College Students Want Steubenville Rapist Removed From Football Team

"Education is a right, whereas playing on a sports team is not," petition says.

A former high school football star convicted of raping a 16-year-old girl is now playing the sport in college, angering some fellow students.

Students at Youngstown State University in Ohio are protesting the addition of Ma’lik Richmond, 20, to the school’s football team with a petition. The petition asks the school’s president, Jim Tressel, and the head football coach, Bo Pelini, remove Richmond from the team.

Four years ago, Richmond was one of two players on the football team at Steubenville High School in Ohio convicted of digitally penetrating an intoxicated 16-year-old in 2012.

The petition says:

“For many years, athletes have constantly been given additional chances because they are athletes. What does this say about rape culture? That athletes can do no wrong; that they can get away with anything because of how they perform on the field or in the gym?

Does he deserve a second chance? Yes, he does, and he is receiving that second chance by furthering his education on YSU’s campus. Does he deserve the privilege of playing on a football team and representing a university? Absolutely not. Education is a right, whereas playing on a sports team is not.”

Richmond, a defensive tackle, enrolled at YSU last year and joined the football team last January.

Katelyn Davis, the student who started the petition, said she doesn’t believe that convicted rapists should be on the school’s sports teams.

“I’m not saying that Richmond should be expelled,” Davis told WKYC-TV. “I do hope that he is successful in life, but he should not be representing YSU as a football player.”

More than 6,600 people have signed the petition since Davis posted it on Saturday.

“I did not expect this petition to take off in the way it did,” Davis told the station. “I’m glad this petition is able to give a voice to the community.”

HuffPost reached out to Tressel, the former head coach at Ohio State University, and Pelini for comment; neither immediately responded.

Pelini told WFMJ-TV that Richmond deserves a second chance and that the player had to live up to certain stipulations in order to make the team.

“He did those things and continues to do those things right now and he’s done a nice job for us,” Pelini said.

The coach did not detail the stipulations.

Richmond did not immediately respond to a HuffPost request for comment. He did post this message on Facebook on Friday after news he was on the team became public.

The message has since been removed, but here’s a screenshot.


The Steubenville rape trial gained national attention, in part because of the online posting of photos and videos that showed two males carrying the inebriated victim by her wrists and ankles while other teens made jokes at the girl’s expense.

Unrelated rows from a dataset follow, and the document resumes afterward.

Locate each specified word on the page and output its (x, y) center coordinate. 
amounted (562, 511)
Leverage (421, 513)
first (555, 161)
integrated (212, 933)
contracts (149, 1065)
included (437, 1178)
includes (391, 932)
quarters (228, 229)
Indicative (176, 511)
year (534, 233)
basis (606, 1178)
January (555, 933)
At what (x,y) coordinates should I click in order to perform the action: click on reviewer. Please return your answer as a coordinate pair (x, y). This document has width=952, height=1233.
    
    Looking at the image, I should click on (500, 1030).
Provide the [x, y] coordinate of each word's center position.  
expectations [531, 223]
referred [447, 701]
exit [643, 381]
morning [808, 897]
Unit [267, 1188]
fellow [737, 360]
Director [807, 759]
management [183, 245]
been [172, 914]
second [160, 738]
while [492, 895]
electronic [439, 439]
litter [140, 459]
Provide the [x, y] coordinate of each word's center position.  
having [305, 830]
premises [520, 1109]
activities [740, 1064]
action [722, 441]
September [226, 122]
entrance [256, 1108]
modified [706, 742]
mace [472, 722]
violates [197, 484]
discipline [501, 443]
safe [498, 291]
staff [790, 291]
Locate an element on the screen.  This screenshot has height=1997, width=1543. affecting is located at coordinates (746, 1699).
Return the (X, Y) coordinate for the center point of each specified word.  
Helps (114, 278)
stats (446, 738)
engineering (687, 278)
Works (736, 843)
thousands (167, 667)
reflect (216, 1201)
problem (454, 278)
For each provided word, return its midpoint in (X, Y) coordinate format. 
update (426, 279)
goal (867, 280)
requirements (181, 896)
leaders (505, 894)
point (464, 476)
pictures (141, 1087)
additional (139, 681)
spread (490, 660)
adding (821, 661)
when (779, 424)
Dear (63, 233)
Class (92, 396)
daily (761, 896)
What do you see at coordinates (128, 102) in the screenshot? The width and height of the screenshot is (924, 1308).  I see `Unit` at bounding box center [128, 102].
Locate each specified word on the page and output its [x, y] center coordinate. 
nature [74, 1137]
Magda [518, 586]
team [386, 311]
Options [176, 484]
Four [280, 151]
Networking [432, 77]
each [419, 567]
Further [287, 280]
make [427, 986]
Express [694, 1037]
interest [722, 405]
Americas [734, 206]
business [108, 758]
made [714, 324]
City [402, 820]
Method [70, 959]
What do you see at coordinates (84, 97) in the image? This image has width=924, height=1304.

Richmond was 16 at the time of his conviction and served a year in a juvenile detention facility. He also was ordered to register as a sex offender every six months for the next 20 years.

In November of 2014, Richmond’s sex offender status was downgraded from tier 2 to tier 1— a lower-risk designation, according to the Youngstown Vindicator.

The newspaper says Richmond has to register his address with the appropriate sheriff’s office, but that juvenile offenders are not listed online, even after they turn 18 years old.